La Corte d’assise d’appello di Palermo ha assolto il senatore Marcello Dell’Utri, “per non avere commesso il fatto”, e gli ufficiali del Ros Antonio Subranni, Mario Mori e Giuseppe De Donno, “perché il fatto non costituisce reato”. Pena leggermente ridotta a 27 anni al boss Leoluca Bagarella; confermati i 12 anni al medico mafioso Antonino Cinà, fedelissimo di Bernardo Provenzano.
Rispondevano del reato di minaccia a un corpo politico. La trattativa, ma intesa come dialogo per fare cessare la stagione delle bombe e degli attentati, senza alcuna concessione da parte dello Stato, non fu reato.
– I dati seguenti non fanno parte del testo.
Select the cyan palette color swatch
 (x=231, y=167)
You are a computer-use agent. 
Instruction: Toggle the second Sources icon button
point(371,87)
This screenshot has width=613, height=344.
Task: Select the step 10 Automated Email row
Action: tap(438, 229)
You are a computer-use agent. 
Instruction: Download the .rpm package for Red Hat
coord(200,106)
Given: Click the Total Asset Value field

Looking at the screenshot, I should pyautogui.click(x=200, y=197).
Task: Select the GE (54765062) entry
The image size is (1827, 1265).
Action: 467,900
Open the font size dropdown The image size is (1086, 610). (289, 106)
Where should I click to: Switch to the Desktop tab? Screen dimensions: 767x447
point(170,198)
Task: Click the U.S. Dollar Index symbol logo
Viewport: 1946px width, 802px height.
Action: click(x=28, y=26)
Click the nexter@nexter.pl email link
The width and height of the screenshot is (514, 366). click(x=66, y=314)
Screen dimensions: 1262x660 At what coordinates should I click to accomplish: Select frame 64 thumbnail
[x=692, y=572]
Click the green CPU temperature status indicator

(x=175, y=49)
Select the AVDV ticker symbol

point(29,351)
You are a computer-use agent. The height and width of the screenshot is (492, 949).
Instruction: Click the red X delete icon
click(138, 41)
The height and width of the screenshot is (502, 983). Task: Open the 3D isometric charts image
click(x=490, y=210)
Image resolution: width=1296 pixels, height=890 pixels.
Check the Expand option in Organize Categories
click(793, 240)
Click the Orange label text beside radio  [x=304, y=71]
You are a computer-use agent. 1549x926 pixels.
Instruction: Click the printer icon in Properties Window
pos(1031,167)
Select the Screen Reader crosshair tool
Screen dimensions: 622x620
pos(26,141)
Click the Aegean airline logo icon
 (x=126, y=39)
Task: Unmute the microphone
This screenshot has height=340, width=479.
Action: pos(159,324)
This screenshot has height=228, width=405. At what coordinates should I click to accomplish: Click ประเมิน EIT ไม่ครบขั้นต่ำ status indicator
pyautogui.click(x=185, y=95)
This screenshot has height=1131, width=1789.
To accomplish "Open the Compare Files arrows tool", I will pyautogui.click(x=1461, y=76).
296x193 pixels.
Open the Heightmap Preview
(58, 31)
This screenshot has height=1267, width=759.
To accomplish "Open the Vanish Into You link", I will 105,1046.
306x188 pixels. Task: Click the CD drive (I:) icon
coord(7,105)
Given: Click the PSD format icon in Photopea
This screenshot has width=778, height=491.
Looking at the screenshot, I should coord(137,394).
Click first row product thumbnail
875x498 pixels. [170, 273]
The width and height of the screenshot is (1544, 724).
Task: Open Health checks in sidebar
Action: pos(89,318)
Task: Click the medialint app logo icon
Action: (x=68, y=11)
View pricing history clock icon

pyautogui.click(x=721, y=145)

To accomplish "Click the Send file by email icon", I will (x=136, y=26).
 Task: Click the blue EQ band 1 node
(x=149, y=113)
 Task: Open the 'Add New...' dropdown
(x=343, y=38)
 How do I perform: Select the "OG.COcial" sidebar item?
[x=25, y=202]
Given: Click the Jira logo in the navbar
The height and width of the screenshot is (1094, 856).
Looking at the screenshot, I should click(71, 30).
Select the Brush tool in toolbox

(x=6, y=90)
Politici e carabinieri assolti, quindi, e mafiosi condannati. Per i giudici d’appello, dunque, la trattativa tra pezzi dello Stato e la mafia, almeno quella delineata dall’accusa - quale manovra che agevolò il ricatto di Cosa nostra allo Stato - non ci sarebbe stata, se non intesa come dialogo per fermare le stragi e finalizzato - come quello avviato con Vito Ciancimino - a successi investigativi quali la cattura di Totò Riina, senza alcuna concessione, per cui “non costituisce reato”.
La minaccia della mafia invece c’è stata, ma non è stata veicolata alle istituzioni le quali non avrebbero comunque ceduto.